Zaman kegelapan dimulai sejak runtuhnya imperium Romawi pada 476 M hingga dinobatkannya Charlemagne sebagai Kaisar Imperium Romawi Suci (the holy Roman empire) pada 800 M. Era ini disebut sebagai “zaman kegelapan,” karena institusi-institusi publik yang sebelumnya berjalan baik, hancur; sistem politik digantikan oleh para penguasa perang (war lords) dari kaum barbar. Gereja berkuasa semena-mena, mengawasi dan menyiksa siapa saja yang dianggap sesat[9]. Kekuasan Gereja pada waktu itu mendominasi segala aspek kehidupan. Hal ini nampak sekali dengan dinobatkannya gelar para Kaisar dan Raja-raja oleh Paus. Pada saat itu merupakan masa penyebaran agama Katholik Roma dan zaman pemantapan Sri Paus sebagai kepala Gereja di Roma. Pada setiap kerajaan di Eropa, Sri Paus dengan diwakili oleh para Uskup mempunyai wewenang yang sangat besar dibidang keagamaan[10].
Istilah “The Dark Ages” atau “Zaman Kegelapan sendiri menggambarkan kondisi dan situasi Eropa pada Abad Pertengahan yang mengalami dekadensi intelektual dan ilmu pengetahuan di seluruh bidang. Kegelapan juga dimaknai sebagai tertutupnya intelektual dan rasionalitas manusia oleh dogma agama serta hegemoni Gereja. Etnosentris dan logosentris yang berkembang pesat pada masa Yunani Klasik dan Kekaisaran Romawi berubah secara drastis menjadi theosentris sehingga segala sesuatunya harus berlandaskan pada dogma agama dan Gereja. Semua yang berasal dari agama dan kitab suci adalah yang paling benar, dan selain itu adalah bid’ah. Penggunaan intelektual dan rasionalitas adalah sesuatu yang menyimpang dari agama dan akan merusak keimanan seseorang. Sains dan ilmu pengetahuan harus dijauhkan dari kehidupan masyarakat. Sebab, sains dan ilmu pengetahuan mendorong orang mempertanyakan segala hal termasuk tentang kebenaran agama[11].
Situasi kebudayaan seperti ini tidak lepas dari pengaruh “jiwa zaman” pada waktu itu sebagai berikut[12].
1.        Theosentrisme, yaitu pandangan hidup yang berpusat pada Tuhan. Maksudnya bahwa kehidupan manusia itu berpusat pada Tuhan, dan Tuhanlah yang mengatur seluruh hidup manusia baik secara individu maupun kelompok. Dalam hal ini Tuhan juga mengatur seluruh sejarah manusia.

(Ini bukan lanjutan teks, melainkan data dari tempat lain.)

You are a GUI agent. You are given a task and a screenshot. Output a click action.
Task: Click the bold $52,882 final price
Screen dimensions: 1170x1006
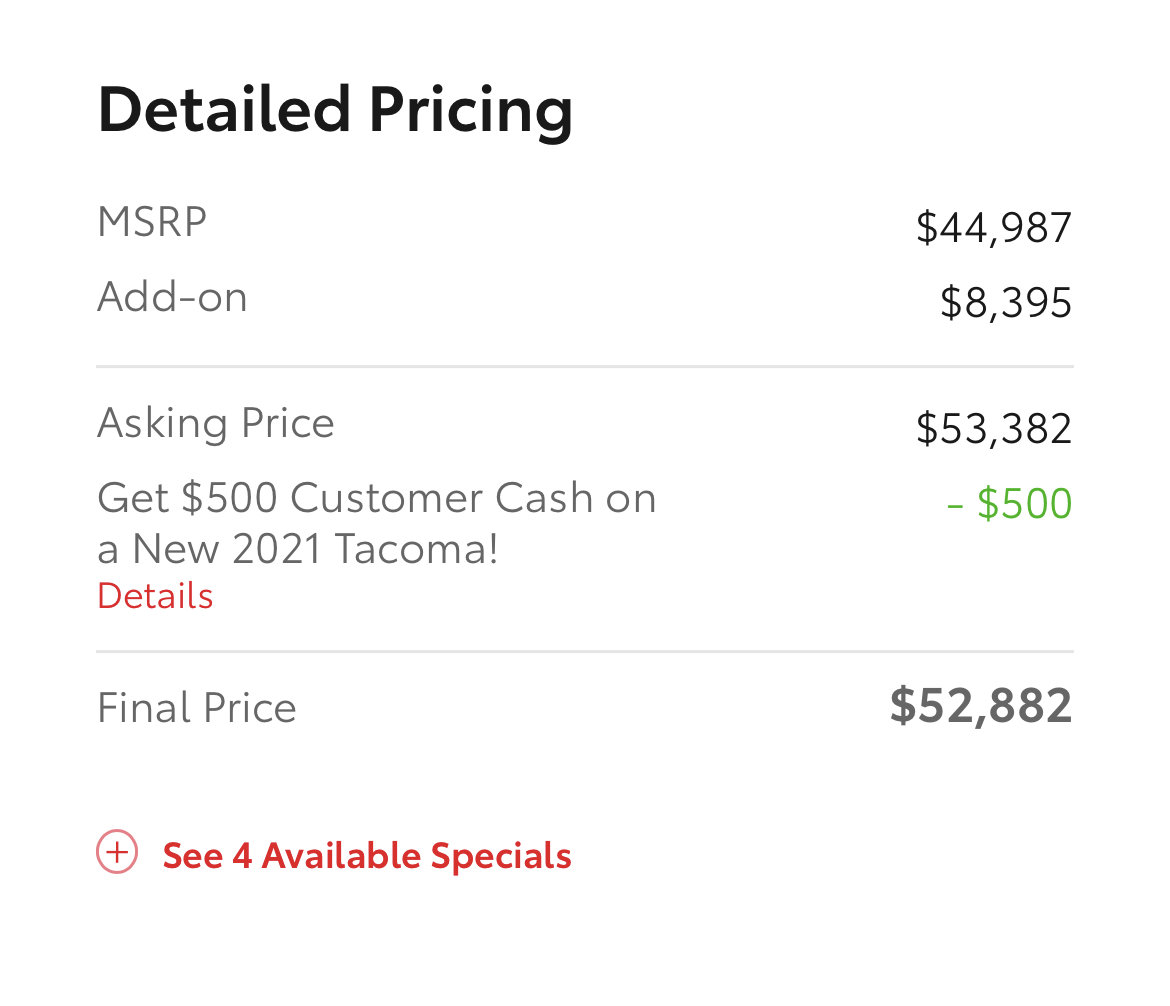pyautogui.click(x=981, y=705)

2.        Providensi, yaitu pandangan hidup yang menganggap bahwa segala sesuatu di dunia dan seisinya ini berjalan menurut rencana Tuhan (God Plan). Sengsara merupakan peringatan terhadap manusia. Faktor Tuhan selalu dikaitkan dengan segala hal, demikian juga dengan sejarah selalu dikembalikan kepada Tuhan.
3.        Yenseitigheit, yaitu pandangan hidup yang mementingkan kehidupan di alam baka atau akhirat. Artinya yang terpenting dalam hidup ini adalah untuk mempersiapkan diri demi kehidupan di alam baka.

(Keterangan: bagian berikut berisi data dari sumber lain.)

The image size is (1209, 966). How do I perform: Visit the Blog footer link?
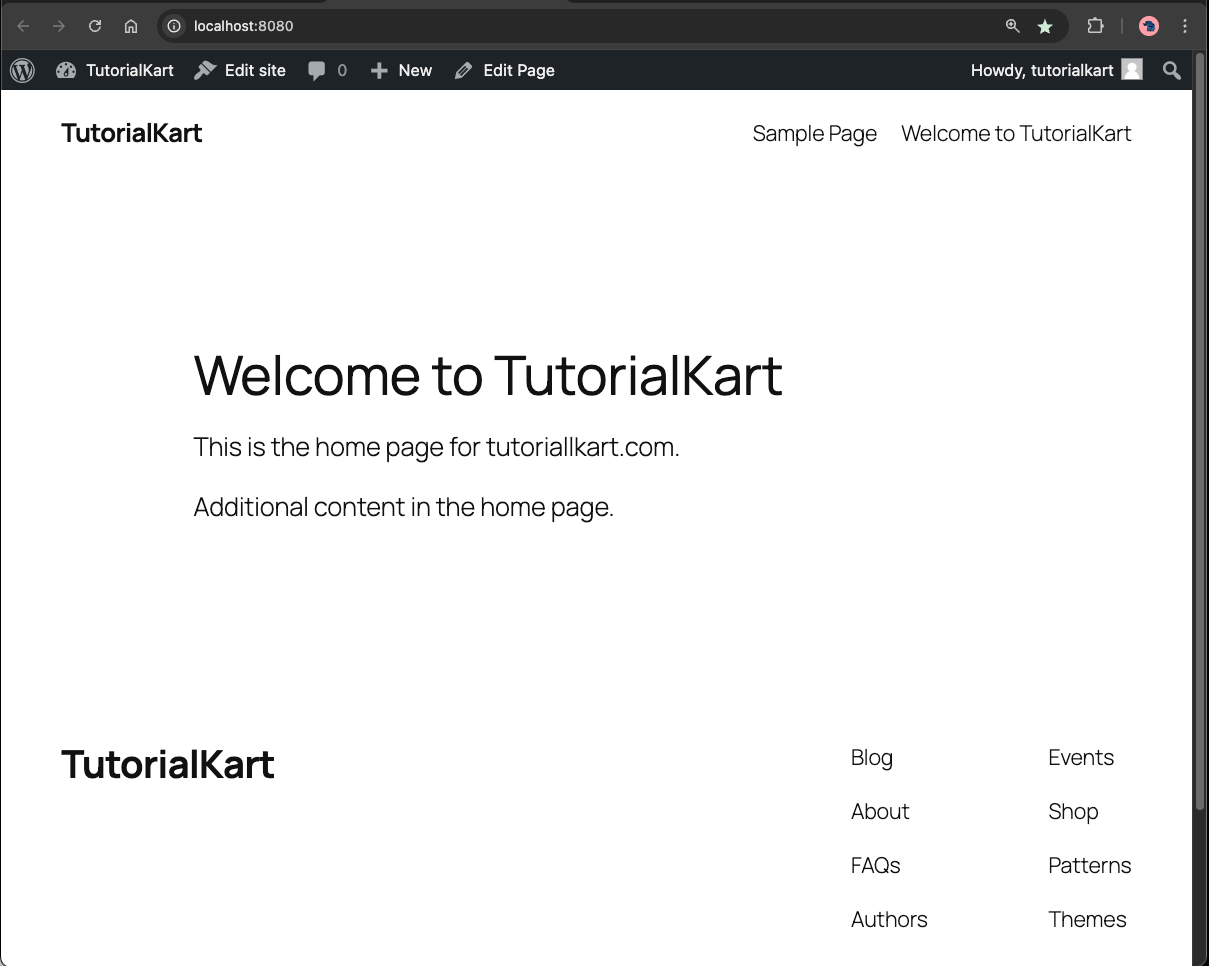(x=871, y=757)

Pada abad kegelapan, Manusia tidak lagi memiliki kebebasan untuk mengembangkan potensi yang terdapat dalam dirinya. Para ahli pikir saat itu juga tidak memiliki kebebasan berpikir. Apalagi terdapat pemikiran-pemikiran yang bertentangan dengan ajaran agama dan Gereja. Siapapun orang yang mengemukakannya akan mendapat hukuman berat. Pihak Gereja melarang diadakannya penyelidikan-penyelidikan rasio terhadap agama. Karena itu kajian terhadap agama (teologi) yang tidak berdasarkan pada ketentuan Gereja[13].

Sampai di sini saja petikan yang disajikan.